Even as researchers delve into the ‘why’, it remains that cities — by selecting for certain traits, environments, and now colours — are nudging evolution in slow, quiet increments in possibly new directions.

The new study itself has far-reaching implications. “You might think that cities are just grey and lifeless, but in fact they host a different kind of avian beauty,” Ibáñez-Álamo said.

As biodiversity declines in many parts of the world, both the ecological and the cultural values attached to urban wildlife become more significant. Understanding the patterns therein can help make cities more hospitable for a wider range of species.

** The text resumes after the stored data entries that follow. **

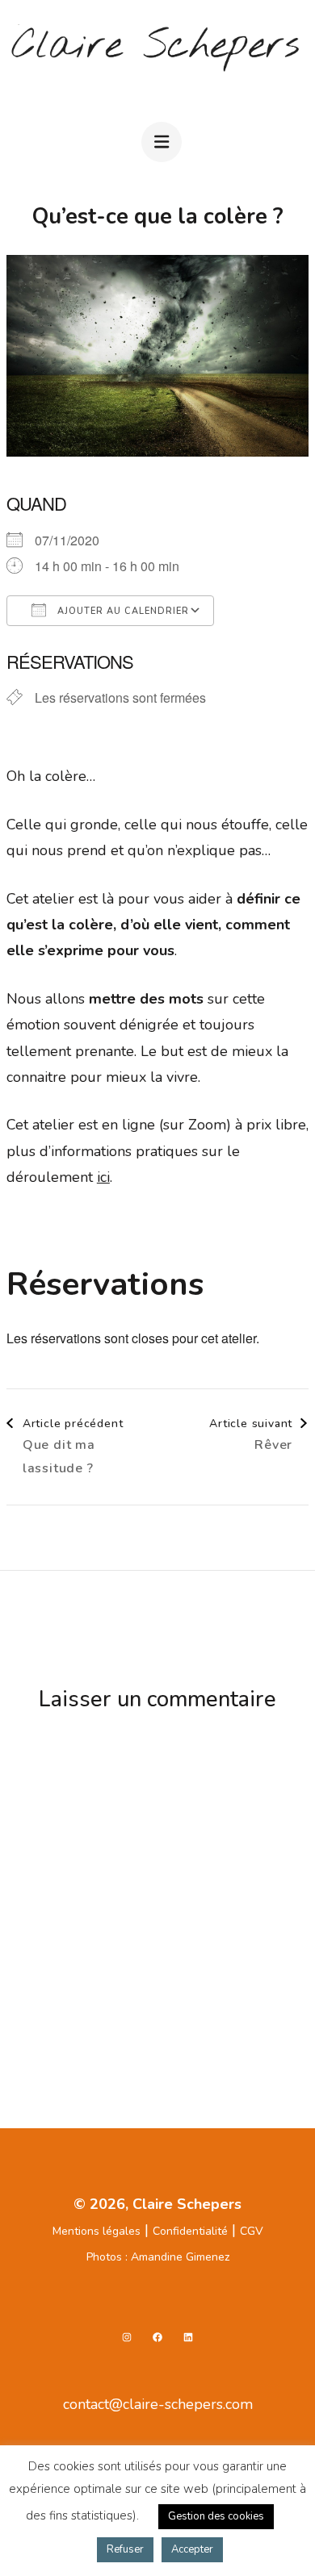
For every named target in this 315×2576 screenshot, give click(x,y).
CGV (251, 2231)
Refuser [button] (125, 2549)
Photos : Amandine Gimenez (157, 2257)
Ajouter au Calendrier (121, 611)
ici (103, 1177)
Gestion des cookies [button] (216, 2516)
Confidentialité (190, 2231)
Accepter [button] (192, 2549)
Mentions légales (96, 2231)
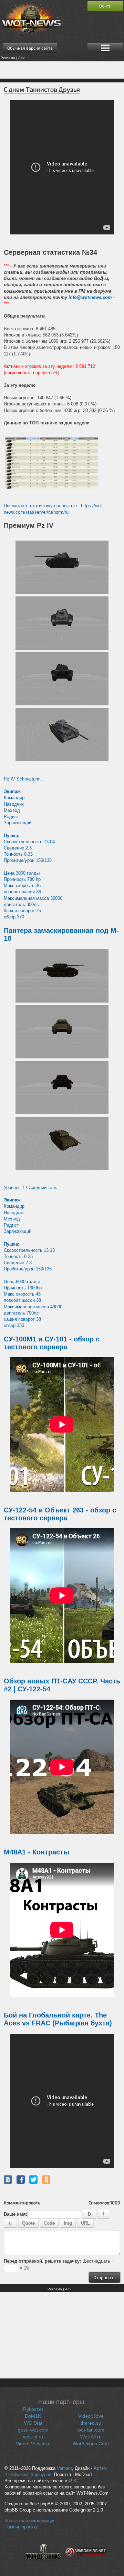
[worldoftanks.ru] (43, 2564)
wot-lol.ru (33, 2436)
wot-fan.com (91, 2430)
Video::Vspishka (33, 2443)
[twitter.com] (33, 2179)
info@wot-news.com (90, 297)
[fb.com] (21, 2179)
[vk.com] (8, 2179)
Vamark (64, 2468)
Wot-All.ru (91, 2436)
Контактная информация (29, 2520)
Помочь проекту (21, 2527)
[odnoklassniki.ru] (46, 2179)
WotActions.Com (91, 2443)
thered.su (91, 2423)
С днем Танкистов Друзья (42, 89)
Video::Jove (91, 2416)
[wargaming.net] (86, 2564)
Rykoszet (33, 2409)
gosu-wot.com (33, 2430)
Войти (105, 6)
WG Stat (33, 2423)
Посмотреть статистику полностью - (42, 505)
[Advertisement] (62, 70)
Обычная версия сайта (30, 48)
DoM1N (33, 2416)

“We cannot really tear apart cause and effect because it’s a relative study. There could be other factors that we have not considered,” Ibáñez-Álamo said. “I think that the next step will be to try to see whether other organisms, let’s say insects or mammals, follow the same patterns.”

Arthropods, he said by way of example, are tremendously diverse. “And they also suffer from a reduction in the city, in urban areas. It will be super-interesting to identify whether they follow the same patterns.”

Monika Mondal is a freelance science and environment journalist.